Scalable and Secure IoT Architecture Using Trust-Driven Adaptive Resource Management and Edge Intelligence
摘要
The expansion of Internet of Things (IoT) devices depends on a consistent mechanism for managing resources in real-time and safe data transmission. Conventional cloud-based IoT systems are not suitable for immediate response applications due of security concerns, high latency, and ineffective resource use. For addressing these problems, Adaptive Trust-Driven Edge Intelligence for IoT (ATEI-IoT) has been presented in this paper as an emerging edge-enabled framework improving computing efficiency, dynamic resource allocation, and secure communication. ATEI-IoT offers a Trust-Driven Adaptive Resource Management (TARM) approach that dynamically allocates edge computing resources in a distributed manner by real-time evaluation of device dependability and workload needs.

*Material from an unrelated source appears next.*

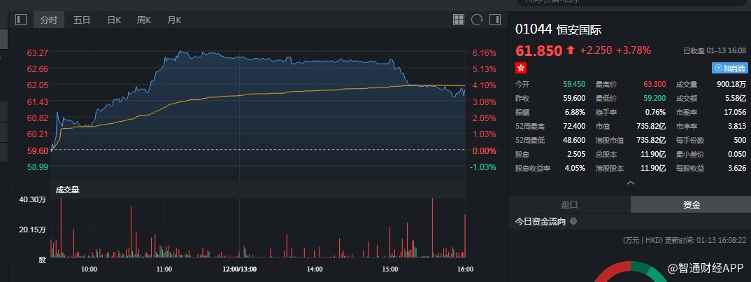Collapse the stock details with chevron
This screenshot has width=751, height=282.
[630, 183]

This reduces processing latencies to almost zero by giving dependable devices top priority and distributing computing loads as uniformly as feasible over the network. Furthermore, allowed by low-processing-power IoT devices is data sharing with low latency and encryption via a Lightweight Secure Transmission Protocol (LSTP). Using secure transmission and adaptive resource scheduling, ATEI-IoT is a resolution for next-generation IoT networks. Comprehensive simulations are conducted by research to evaluate ATEI-IoT with latency, throughput, energy efficiency, and security performance as its goals. Comparatively to conventional cloud-based IoT systems, processing delay is dropped by 28.7%; resource use is improved by 94.1%; and security resilience is raised by 98.5%. Combining trust-driven intelligence with adaptive resource optimization guarantees real-time processing and consistent data transfer, providing a scalable, safe, and energy-efficient solution for future IoT ecosystems.